Dec 11, 2004
As it seems now I am a short timer down here in Haiti. It might be as early as monday my long haired ass gets to get on that jet and go back to the cold. I have to say that I have enjoyed this messed up island but the customer made it extreamly unenjoyable to overkill that word. Home fora bit is what i want after these four months away, SO soon people soon you will have your Z back with stories to tell and beer beware.
Z
Posted at 12:45 pm by Z
Permalink
Dec 6, 2004
Well here I sit with the future up in the air. Who knows what is going to happen as I have not been writing much here the last month. As much as I like this shit hole and the people i work with and the Security department. So who knows
Z
Posted at 03:16 pm by Z
Permalink
Dec 1, 2004
Well if you read this you kow I am working in Haiti. As if you dont know you do now. I am contracted to one of the major cellphone companies here. (there is only 2). but anyway Well customer is at it again. This site that they are pushing for us to do is one of these worst areas in this city. The site itself is still under construction. The shelter is ready to go. There is no tower, that is no big deal the problem is that is it not secure. It is in the dock area that is swarmed in violence and theft. Which is why we need the walks to be finnished. As the locals have talk to us about it, and where I and members of our crew have seen dead decapitated / burnt bodies. There is no way the shelter can be safe for us with out the walls, door, and razor wire about the shelter. Kidnapings are on the rise again as there still targeting locals. As the owner of the Montana hotel was kidnaped but returned after they paid for her, also another influential business person was taken down town.

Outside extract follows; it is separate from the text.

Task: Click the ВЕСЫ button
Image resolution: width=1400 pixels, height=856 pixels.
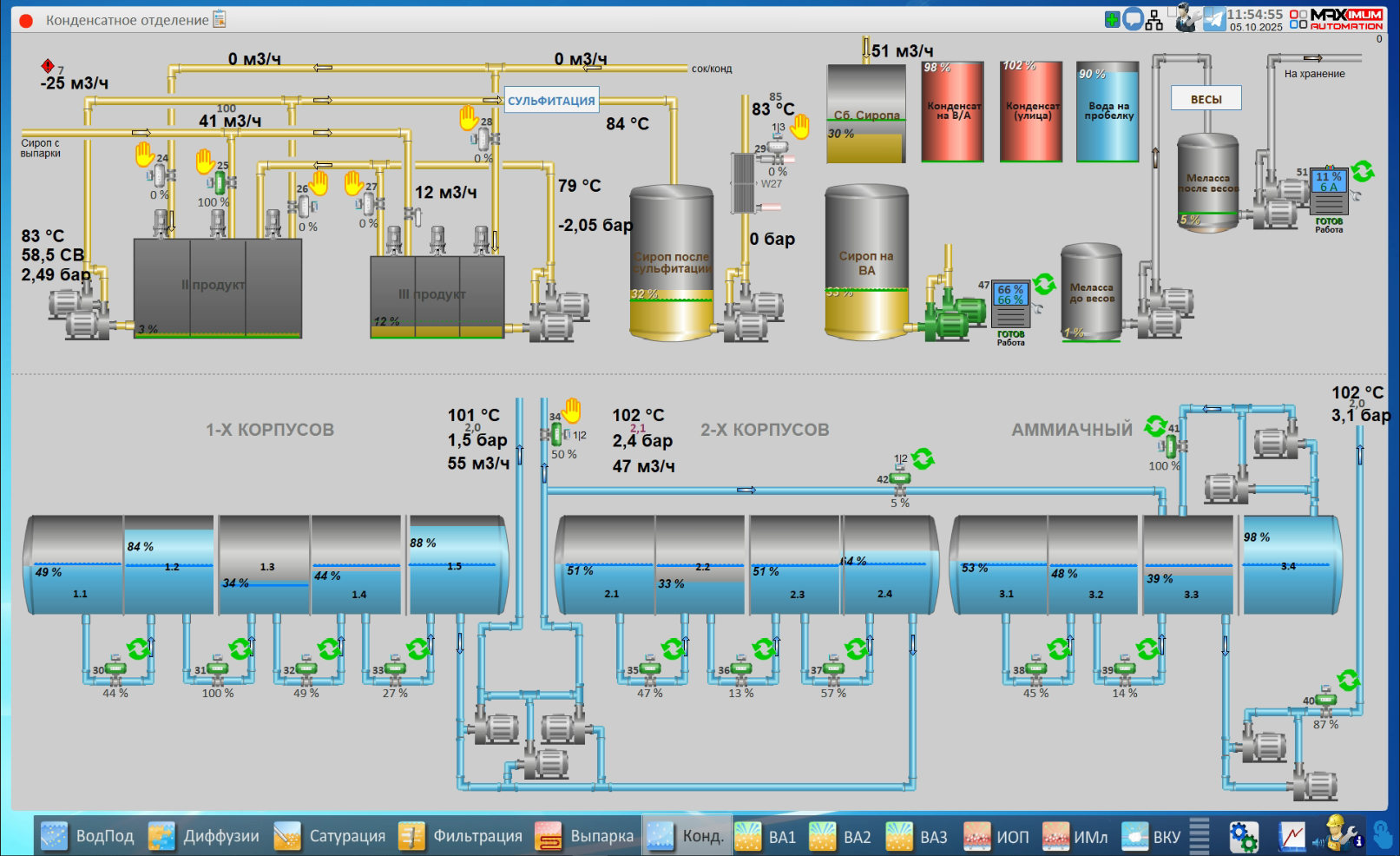Action: click(1206, 99)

Well the expats down here they have there eyes on as I am one of those people. So this is the last straw I do belive for me as I was considering, well was going to come back here but i don't think that will be an option anymore. So stress and all that it does to me has been a norm now but signing off for tonight cause I have to deal with this tonight.
Z
Posted at 02:47 pm by Z
Permalink
Nov 29, 2004
Well as the tiem lingers on here it is getting harder and harder as the feelings of isolation set in. I know every one has there own lives but like it has always been when i leave town i just get to distant. Well the troubles incountry have gotten worse as far as the customer. I mean well there becoming to unreasonable and causeing problems when we wont do what were nto getting paid for after they lie to us for weeks. Anyway.. tired and pissed
Z
Posted at 05:35 pm by Z
Permalink
Thanksgiving hell wrap up
IT all started with working all day and missing the first snow fall wich i do always love.

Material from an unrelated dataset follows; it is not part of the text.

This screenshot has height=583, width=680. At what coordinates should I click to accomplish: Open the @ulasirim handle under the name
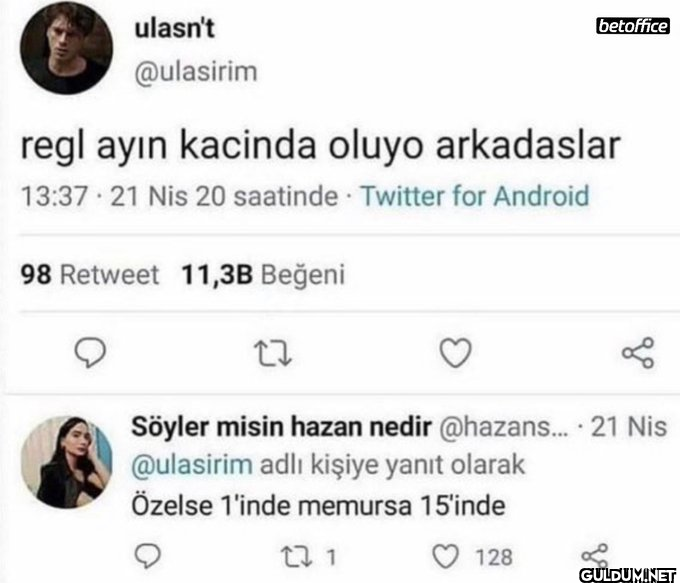coord(196,72)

Well what I was freating happend. Another one of my favorit holidays that i coudl have been with my loved ones missed cause of work. Well this is the second one that it has happend but it was not only me this time it was also the 4 others that i am working with. Well the co-workers and I talked to the hotel and got them to set up a buffet turkey day shindig for us. With this all but 2 of the security department showed up as well and we had just a blast. Food, booze was flowing. Laughing jokeing and being marry was had by all until....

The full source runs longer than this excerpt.